Khandaker Foysal Haque, Han-Bae Kong, Terrence J. Moore, Francesco Restuccia, Fikadu T. Dagefu · 2025

A fundamental challenge in covert routing is that meeting both covertness and throughput requirements often leads to increased transmit power, which can significantly elevate the overall energy consumption of the network. Therefore, it is important to achieve higher throughput and better energy efficiency while maintaining the required covertness. To this end, we propose a novel simultaneous multi-modal Decentralized Energy- Efficient covert Routing approach - DEER for a multi-hop heterogeneous network (HetNet). Unlike the prevailing single-modal approaches, DEER leverages the diversity of the available wireless communication technologies for simultaneous multi-modal routing. DEER aims to minimize the end-to-end total transmit power of the whole route in a decentralized fashion while maintaining the constraints on required throughput and covertness.
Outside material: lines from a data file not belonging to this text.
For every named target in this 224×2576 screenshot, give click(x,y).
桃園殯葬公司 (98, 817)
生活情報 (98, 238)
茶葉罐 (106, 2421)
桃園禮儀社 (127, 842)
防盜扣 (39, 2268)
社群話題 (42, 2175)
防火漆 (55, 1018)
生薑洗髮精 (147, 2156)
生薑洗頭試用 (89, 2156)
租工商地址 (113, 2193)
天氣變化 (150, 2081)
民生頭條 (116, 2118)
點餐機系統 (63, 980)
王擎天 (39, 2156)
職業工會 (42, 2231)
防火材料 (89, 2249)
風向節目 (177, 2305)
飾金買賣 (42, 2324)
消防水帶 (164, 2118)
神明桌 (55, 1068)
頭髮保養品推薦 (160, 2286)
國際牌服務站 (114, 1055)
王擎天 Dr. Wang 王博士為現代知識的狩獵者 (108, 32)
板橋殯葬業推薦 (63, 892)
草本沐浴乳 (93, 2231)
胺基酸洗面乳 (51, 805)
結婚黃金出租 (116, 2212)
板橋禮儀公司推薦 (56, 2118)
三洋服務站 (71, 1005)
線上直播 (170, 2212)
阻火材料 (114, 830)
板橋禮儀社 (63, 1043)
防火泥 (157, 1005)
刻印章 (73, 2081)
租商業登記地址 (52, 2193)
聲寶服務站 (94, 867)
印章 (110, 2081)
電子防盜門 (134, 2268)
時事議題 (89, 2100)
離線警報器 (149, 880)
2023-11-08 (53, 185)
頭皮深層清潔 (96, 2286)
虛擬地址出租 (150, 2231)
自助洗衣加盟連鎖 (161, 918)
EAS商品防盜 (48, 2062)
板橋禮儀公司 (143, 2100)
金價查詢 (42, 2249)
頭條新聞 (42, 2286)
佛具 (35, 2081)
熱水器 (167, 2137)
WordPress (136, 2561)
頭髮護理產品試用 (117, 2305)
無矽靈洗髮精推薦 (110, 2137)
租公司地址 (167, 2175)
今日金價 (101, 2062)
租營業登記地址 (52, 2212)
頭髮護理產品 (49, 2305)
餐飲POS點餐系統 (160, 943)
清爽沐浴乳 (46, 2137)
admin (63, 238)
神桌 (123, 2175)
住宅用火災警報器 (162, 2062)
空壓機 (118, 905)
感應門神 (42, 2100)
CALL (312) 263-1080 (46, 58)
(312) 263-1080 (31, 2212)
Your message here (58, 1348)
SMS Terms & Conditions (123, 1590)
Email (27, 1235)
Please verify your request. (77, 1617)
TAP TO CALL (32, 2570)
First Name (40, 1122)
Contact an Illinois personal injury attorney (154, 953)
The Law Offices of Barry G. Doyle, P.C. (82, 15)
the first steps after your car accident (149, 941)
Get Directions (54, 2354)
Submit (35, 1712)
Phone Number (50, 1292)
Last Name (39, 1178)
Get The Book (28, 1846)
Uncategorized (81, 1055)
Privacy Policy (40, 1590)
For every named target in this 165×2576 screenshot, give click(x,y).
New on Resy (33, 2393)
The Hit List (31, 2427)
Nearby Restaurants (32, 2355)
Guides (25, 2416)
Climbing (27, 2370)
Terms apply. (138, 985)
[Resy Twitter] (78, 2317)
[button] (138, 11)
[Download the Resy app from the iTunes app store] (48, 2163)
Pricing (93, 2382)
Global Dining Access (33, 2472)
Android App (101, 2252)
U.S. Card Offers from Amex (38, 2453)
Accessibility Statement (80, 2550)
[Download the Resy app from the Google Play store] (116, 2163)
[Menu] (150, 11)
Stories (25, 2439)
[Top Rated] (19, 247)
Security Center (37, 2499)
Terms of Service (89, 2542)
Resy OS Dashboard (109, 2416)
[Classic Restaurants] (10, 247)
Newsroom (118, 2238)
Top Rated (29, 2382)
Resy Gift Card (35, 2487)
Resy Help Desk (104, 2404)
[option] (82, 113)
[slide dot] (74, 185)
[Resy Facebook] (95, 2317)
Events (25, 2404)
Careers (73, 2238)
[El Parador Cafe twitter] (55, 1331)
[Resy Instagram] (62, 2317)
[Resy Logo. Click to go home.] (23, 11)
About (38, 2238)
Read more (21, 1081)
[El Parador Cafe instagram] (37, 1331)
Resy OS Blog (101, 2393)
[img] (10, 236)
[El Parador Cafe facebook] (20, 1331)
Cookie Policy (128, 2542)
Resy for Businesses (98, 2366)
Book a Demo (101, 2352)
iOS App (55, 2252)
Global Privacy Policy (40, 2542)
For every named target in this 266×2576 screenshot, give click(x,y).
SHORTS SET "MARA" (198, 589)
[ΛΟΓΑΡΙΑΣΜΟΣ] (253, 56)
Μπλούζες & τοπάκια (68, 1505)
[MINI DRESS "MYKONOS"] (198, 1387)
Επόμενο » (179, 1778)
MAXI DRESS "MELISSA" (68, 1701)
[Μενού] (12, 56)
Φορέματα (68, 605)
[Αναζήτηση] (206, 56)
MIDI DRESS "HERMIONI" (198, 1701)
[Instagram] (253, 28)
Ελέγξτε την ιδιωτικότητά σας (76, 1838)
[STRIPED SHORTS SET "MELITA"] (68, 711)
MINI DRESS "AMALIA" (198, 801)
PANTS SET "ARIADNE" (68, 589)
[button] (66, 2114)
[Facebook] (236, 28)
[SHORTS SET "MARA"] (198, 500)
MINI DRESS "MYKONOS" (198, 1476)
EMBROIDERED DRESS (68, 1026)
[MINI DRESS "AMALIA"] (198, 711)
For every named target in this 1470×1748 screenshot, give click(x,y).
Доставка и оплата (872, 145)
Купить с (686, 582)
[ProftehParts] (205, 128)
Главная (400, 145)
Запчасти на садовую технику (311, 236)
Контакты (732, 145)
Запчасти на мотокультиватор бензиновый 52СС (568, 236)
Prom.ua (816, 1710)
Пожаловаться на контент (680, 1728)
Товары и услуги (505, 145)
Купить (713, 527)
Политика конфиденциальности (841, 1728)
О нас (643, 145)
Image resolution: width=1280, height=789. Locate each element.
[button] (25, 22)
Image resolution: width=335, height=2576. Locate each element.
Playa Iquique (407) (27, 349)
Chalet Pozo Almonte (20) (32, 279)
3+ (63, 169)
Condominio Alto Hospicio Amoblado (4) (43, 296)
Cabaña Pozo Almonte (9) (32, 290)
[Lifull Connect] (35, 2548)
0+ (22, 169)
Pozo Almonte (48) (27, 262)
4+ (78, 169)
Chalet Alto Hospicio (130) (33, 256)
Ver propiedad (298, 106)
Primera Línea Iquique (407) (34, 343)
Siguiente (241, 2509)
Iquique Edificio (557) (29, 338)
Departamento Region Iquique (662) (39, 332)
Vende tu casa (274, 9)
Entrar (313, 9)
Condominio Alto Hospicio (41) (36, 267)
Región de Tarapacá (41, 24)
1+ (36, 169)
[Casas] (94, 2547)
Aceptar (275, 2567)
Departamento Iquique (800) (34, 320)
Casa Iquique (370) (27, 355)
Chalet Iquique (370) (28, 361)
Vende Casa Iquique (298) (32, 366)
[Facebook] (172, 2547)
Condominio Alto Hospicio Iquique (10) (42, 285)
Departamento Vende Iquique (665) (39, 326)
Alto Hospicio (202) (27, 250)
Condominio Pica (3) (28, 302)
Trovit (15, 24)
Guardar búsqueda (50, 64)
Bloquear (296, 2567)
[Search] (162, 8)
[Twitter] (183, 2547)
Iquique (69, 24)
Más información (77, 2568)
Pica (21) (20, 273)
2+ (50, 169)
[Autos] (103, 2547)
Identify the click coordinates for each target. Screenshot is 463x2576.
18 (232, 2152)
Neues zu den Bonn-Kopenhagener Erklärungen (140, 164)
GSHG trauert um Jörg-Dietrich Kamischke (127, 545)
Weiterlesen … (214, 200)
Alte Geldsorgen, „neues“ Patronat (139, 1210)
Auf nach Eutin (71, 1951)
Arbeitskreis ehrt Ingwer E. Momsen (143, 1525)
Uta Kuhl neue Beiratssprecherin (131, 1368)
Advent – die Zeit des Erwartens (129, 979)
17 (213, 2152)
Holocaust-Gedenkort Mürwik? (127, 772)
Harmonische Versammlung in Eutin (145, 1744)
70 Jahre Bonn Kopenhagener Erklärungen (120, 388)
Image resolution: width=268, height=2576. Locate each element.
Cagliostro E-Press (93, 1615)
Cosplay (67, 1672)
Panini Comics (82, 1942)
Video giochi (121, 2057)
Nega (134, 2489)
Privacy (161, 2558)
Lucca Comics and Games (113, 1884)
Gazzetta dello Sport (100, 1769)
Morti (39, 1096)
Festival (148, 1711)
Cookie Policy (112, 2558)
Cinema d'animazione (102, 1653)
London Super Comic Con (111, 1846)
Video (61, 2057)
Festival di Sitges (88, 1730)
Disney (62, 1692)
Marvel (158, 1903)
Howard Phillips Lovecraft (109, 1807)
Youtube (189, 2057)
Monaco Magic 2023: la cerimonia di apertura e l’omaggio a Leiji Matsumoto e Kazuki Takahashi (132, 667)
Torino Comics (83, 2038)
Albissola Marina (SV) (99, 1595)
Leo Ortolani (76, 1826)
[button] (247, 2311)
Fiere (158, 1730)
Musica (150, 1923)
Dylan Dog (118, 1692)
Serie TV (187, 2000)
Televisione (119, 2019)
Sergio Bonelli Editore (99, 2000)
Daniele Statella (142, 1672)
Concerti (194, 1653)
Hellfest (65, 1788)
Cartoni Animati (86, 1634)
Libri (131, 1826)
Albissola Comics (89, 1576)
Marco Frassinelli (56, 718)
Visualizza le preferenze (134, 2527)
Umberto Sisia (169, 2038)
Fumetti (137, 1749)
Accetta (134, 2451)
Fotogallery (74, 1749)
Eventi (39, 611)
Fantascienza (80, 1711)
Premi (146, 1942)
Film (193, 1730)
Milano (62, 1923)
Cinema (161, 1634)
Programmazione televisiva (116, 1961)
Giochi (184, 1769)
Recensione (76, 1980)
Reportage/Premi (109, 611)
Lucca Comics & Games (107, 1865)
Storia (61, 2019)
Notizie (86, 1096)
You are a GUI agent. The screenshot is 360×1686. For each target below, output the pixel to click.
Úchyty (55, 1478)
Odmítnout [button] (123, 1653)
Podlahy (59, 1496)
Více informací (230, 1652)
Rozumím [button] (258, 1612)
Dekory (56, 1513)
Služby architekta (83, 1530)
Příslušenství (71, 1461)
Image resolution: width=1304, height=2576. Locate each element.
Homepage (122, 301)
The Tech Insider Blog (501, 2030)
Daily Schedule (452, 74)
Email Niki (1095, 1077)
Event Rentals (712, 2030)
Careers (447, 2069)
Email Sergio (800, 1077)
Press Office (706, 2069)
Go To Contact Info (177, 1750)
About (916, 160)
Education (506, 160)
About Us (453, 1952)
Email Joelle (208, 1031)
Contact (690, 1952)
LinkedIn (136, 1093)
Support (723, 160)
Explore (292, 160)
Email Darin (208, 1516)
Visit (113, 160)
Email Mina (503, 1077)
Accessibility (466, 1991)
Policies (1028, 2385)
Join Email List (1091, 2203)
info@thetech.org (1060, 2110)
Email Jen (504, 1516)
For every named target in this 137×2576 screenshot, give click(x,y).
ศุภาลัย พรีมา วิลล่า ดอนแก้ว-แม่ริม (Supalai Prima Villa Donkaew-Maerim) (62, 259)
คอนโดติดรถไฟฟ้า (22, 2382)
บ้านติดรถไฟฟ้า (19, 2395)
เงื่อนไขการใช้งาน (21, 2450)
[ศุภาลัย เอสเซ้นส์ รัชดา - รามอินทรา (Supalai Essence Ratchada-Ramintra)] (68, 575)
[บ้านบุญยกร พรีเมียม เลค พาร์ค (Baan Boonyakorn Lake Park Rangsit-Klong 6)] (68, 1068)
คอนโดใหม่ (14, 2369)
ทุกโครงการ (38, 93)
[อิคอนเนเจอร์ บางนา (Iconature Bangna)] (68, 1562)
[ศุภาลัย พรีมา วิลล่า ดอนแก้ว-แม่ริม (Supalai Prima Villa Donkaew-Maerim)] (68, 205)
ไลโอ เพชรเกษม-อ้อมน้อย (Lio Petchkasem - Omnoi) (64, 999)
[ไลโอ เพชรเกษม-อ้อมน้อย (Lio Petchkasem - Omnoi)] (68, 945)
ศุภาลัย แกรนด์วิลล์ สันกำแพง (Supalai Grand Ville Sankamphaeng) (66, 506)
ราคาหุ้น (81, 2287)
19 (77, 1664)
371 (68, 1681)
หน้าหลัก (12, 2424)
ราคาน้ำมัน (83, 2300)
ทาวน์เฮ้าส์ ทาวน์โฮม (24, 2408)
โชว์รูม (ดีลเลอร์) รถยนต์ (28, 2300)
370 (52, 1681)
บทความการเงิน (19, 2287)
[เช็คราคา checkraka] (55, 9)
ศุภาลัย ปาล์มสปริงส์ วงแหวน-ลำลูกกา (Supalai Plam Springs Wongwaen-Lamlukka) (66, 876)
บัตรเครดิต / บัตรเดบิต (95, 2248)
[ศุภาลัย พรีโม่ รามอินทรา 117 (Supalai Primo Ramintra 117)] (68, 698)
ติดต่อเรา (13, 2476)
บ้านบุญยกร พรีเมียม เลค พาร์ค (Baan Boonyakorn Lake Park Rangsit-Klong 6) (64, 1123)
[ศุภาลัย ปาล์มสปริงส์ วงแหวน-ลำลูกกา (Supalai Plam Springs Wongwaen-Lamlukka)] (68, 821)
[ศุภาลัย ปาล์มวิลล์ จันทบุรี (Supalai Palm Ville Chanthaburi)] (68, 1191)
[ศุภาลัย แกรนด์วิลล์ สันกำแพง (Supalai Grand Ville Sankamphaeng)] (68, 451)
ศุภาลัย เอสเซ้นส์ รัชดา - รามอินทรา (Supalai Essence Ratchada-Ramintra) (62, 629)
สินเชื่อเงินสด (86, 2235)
DEER stems into two main steps: node-level optimization followed by network-level optimization using the proposed custom-tailored Dijkstra's based link state routing protocol to meet the constraints while minimizing the end-to-end total transmit power. We demonstrate by numerical analysis that DEER improves the energy efficiency by$23.5 x$and$2.9 x$times in comparison to the baseline single-modal and naive simultaneous multimodal approaches respectively.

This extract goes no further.